Mr. Datz confirmed that the Fisker Karma has been recalled twice. He said the problems were “small compared to other things that could have happened.” He pointed to competitors that encountered similar problems. “A lot of people forget that the Tesla Roadster was recalled several times, and they had a lawsuit with a supplier, and sales challenges,” he said. “These problems are nothing new.”

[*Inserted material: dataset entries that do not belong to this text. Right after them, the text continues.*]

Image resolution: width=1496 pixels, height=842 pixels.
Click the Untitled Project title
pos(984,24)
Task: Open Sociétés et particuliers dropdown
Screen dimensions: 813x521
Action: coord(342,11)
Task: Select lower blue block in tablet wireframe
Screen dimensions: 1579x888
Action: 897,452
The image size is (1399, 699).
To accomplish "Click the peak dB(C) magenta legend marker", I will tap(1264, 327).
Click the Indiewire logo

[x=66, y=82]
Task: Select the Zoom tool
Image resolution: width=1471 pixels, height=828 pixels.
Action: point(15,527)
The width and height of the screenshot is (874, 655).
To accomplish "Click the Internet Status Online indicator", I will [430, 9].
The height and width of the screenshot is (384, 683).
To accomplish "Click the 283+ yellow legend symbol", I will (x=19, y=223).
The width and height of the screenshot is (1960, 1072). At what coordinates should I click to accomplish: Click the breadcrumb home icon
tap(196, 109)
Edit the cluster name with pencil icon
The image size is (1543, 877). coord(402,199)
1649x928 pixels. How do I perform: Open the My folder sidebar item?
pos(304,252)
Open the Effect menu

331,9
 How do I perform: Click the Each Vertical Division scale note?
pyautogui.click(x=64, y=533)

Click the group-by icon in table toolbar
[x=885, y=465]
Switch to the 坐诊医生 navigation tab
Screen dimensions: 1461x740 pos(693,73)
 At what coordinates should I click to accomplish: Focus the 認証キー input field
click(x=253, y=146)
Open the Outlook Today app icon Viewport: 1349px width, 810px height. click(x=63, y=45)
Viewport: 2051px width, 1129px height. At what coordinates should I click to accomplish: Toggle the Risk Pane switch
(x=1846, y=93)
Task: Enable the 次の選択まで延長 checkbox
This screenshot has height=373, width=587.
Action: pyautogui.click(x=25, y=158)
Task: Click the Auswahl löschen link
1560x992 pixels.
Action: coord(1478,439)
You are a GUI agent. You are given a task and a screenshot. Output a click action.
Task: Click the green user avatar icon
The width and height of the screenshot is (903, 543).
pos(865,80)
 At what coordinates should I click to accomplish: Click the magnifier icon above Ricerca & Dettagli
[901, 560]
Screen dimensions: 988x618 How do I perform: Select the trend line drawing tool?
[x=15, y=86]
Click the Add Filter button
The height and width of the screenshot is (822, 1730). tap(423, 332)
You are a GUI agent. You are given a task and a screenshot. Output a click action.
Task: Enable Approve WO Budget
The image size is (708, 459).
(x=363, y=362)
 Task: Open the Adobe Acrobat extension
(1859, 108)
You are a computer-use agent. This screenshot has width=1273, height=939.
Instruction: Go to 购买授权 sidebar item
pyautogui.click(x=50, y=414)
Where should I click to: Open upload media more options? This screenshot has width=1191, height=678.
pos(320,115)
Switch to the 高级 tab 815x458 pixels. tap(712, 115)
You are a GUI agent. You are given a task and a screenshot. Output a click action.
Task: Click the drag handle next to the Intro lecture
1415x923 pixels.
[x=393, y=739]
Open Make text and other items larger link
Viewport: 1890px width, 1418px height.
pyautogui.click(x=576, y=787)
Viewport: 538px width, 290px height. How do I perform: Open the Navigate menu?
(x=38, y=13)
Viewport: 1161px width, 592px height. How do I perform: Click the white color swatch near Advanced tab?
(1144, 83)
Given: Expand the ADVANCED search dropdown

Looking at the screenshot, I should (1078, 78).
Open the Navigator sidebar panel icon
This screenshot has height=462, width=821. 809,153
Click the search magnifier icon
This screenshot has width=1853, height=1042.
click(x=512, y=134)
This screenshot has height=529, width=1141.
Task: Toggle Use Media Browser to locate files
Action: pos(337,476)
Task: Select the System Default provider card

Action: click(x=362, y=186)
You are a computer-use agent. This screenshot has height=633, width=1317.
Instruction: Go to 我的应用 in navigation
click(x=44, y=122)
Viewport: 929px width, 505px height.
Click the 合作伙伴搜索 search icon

Mr. Ewanick, who is not accepting requests for interviews, has been working as a consultant to Fisker for the last few weeks. The company is continuing its search for a long-term marketing chief; in the interim, Mr. Ewanick will serve under Tony Posawatz, Fisker’s chief executive, who is also a transplant from G.M. Mr. Posawatz was named to lead Fisker in August, after serving as the chief engineer for the Chevrolet Volt. The Volt and the Fisker Karma are both plug-in hybrids, which operate mostly like an electric car but use a gasoline engine to extend driving ranges hundreds of miles.

In a company statement, Mr. Posawatz praised Mr. Ewanick for his “wealth of motor industry experience and knowledge to guide us through this interim period.”

Mr. Ewanick’s and Mr. Posawatz’s experience with marketing the Volt should prove useful as Fisker tries to find its footing in the emerging electric vehicle market. The company had planned to produce a second, more affordable family-oriented vehicle, but the project is on hold as the company seeks additional financing. In the meantime, it will need to counterbalance negative stories about the Karma, a sedan designed by Henrik Fisker.

Sales of the Karma were originally scheduled to begin in 2010, but were repeatedly delayed. Soon after its first deliveries in late 2011, the company announced that some of its components were faulty and needed to be replaced. But the most embarrassing incident occurred in March, when Consumer Reports said the Karma became inoperable while being evaluated. To date, Fisker has sold more than 1,500 units of the Fisker Karma, Mr. Datz said.

Despite its technical problems, the Fisker Karma is an attractive automobile, with an A-list of celebrity owners, including the former secretary of State, Colin Powell, the actor Leonardo DiCaprio and the teen idol Justin Bieber.